色戒直播

Can the Otaku Hot Girl Speak? Afro-Japanese Encounters, Misogynoir, and the Music of Megan Thee Stallion

3-27-26 - 4:30pm to 3-27-26 - 6:30pm
Speaker(s)
Kimberly Hassel
Contact
Carlos Rojas
Email
c.rojas@duke.edu

NEW DATE! March 27th

RECEPTION TO FOLLOW

In this talk, I discuss Megan Thee Stallion's engagement with Japanese popular culture in her music, performances, and guest appearances alongside the reception of this engagement on social media. Megan Thee Stallion, a Black American rapper and fan of anime, has become a representative of Black fans of Japanese popular culture especially following the release of the hit singles "Mamushi" (featuring Japanese rapper Yuki Chiba) and "Otaku Hot Girl." While her visibility as a fan of anime has been celebratory and has fostered the development of transnational "Blerd" digital networks, this visibility has also been accompanied by intense scrutiny and negative criticism on social media.
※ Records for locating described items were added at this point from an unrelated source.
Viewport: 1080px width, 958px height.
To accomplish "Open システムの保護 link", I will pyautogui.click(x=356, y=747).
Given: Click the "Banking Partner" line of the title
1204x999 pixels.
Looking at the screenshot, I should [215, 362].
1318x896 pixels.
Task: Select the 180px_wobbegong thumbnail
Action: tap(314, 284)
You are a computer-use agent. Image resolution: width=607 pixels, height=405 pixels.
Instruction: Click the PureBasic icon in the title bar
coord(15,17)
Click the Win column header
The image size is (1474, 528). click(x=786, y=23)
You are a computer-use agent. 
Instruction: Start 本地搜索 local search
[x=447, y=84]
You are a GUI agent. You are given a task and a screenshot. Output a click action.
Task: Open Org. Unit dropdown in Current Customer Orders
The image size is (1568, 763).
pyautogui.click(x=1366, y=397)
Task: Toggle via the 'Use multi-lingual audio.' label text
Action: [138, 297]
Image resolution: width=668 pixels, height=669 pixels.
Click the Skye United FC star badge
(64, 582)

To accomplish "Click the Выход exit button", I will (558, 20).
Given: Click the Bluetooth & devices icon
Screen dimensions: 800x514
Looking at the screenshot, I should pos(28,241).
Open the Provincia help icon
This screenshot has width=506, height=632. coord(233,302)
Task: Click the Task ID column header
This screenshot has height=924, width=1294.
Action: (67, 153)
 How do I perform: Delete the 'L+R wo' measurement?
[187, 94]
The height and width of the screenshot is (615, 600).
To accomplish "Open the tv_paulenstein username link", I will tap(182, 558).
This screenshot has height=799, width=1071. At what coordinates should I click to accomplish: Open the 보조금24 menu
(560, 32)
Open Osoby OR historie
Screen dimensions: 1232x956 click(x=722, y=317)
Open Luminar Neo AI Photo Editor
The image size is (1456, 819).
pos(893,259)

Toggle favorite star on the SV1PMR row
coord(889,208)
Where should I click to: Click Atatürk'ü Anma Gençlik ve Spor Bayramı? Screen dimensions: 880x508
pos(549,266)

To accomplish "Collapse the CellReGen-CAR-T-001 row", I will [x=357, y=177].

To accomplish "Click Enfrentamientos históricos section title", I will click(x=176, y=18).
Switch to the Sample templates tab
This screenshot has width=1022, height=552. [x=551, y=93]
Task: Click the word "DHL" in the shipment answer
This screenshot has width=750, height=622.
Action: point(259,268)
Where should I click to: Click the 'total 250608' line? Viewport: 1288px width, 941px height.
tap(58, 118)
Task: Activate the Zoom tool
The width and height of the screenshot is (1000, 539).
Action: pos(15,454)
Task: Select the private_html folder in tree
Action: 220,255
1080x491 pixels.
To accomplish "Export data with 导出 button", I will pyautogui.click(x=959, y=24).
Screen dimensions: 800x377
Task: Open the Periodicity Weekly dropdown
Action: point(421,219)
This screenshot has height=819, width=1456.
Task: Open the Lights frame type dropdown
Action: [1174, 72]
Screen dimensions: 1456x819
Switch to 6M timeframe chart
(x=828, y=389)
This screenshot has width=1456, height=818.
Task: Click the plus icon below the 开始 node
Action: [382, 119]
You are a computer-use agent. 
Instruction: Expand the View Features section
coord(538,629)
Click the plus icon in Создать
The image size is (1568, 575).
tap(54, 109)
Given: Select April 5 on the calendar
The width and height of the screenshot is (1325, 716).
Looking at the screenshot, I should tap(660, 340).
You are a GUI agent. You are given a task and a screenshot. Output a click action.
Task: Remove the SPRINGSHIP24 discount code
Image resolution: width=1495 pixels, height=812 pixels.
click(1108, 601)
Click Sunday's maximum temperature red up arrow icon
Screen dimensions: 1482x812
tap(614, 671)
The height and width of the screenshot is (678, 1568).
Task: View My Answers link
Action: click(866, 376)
I argue that this negative response-especially the sexist, racist, and violent comments from some male fans of anime-constitutes a transcoding of misogynoir, gatekeeping practices in cosplay culture, and ethno-nationalist ideologies that insist on a mutual exclusivity of Blackness and Japan. I advocate for the inclusion of Black feminist frameworks in studies of Japanese popular culture, especially given the global resurgence of interest in Japanese popular culture due to streaming infrastructures and digital networks. This resurgence is an opportune moment to expand studies of Japanese society and popular culture to include Black cultural production within and beyond the digital while also examining the more insidious factors that lead to anti-Black gatekeeping.

Kimberly Hassel is an Assistant Professor of Asian and Middle Eastern Studies and an affiliate of the Asian/Pacific Studies Institute at 色戒直播 University. She is a Dominican American sociocultural anthropologist and digital ethnographer specializing in digital culture, youth culture, and identity in the contexts of Japan and its diasporas. She also specializes in Afro-Asia, with a particular focus on Afro-Japanese encounters in Black American popular culture and the Dominican Republic. Her work has appeared in Anthropology News, Critical Asian Studies, Mechademia, The Nation Magazine, and Who Is The Asianist? The Politics of Representation in Asian Studies.